Italien Sommerurlaub - Hidden Spots ohne Sommer-Chaos
Entdecke unberührte Regionen in Italien, in denen der Massentourismus noch ein Fremdwort ist. Wir zeigen dir, wie dein Sommerurlaub abseits der Massen gelingt.
Italien Sommerurlaub: Geheimtipps abseits der Massenströme
Wenn die Temperaturen steigen, zieht es halb Europa an die Küsten Italiens. Während die Toskana, der Gardasee oder die Amalfiküste im Juli und August oft überlaufen sind, existieren noch immer Orte, die ihre Authentizität bewahrt haben.
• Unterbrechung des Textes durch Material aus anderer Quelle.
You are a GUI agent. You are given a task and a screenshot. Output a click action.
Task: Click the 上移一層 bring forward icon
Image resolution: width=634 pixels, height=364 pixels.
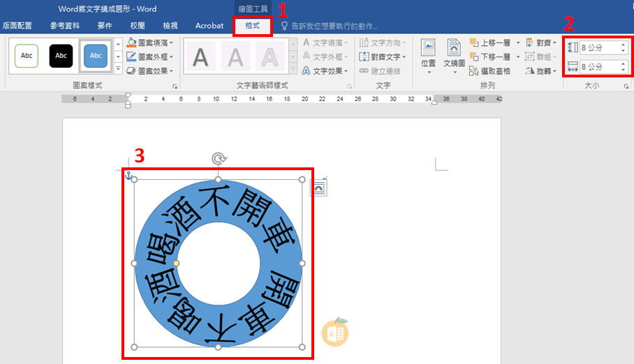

Wer den echten italienischen Sommer sucht, sollte den Fokus auf Regionen legen, die bei internationalen Reisenden weniger im Rampenlicht stehen.
Abruzzen: Die wilde Alternative zum Massentourismus
Die Abruzzen sind ein Geheimtipp für Naturfreunde, die alpine Bergwelt mit unberührten Stränden kombinieren möchten. Der Nationalpark Abruzzen bietet spektakuläre Wanderwege, während die sogenannte Trabocchi-Küste mit ihren historischen Fischerhütten besticht.
Lokale Tipps für die Abruzzen
- Pescasseroli: Der ideale Ausgangspunkt für Wanderungen im Nationalpark. Hier sind die Preise moderat und die lokale Küche ist ehrlich und bodenständig.
- Die Trabocchi-Küste: Suche dir eine der alten Fischerplattformen, die heute oft als exklusive Fischrestaurants dienen. Reservierungen sind im Sommer zwingend erforderlich.
- Beste Reisezeit: Ende Juni oder Anfang September. Die Wassertemperaturen sind angenehm, aber die Campingplätze und kleinen Pensionen sind nicht ausgebucht.
Basilikata: Authentizität unter der Sonne des Südens
Die Region Basilikata wird oft zugunsten der bekannteren Nachbarn Apulien und Kalabrien übersehen. Dabei bietet sie mit der Felsenstadt Matera (UNESCO-Weltkulturerbe) und den einsamen Küstenabschnitten am Ionischen Meer eine ganz besondere Atmosphäre.
Warum du die Basilikata lieben wirst
- Matera: Plane deinen Besuch unbedingt für den frühen Morgen oder den späten Abend ein, um das Lichtspiel in den Sassi zu genießen, wenn die Tagestouristen abgereist sind.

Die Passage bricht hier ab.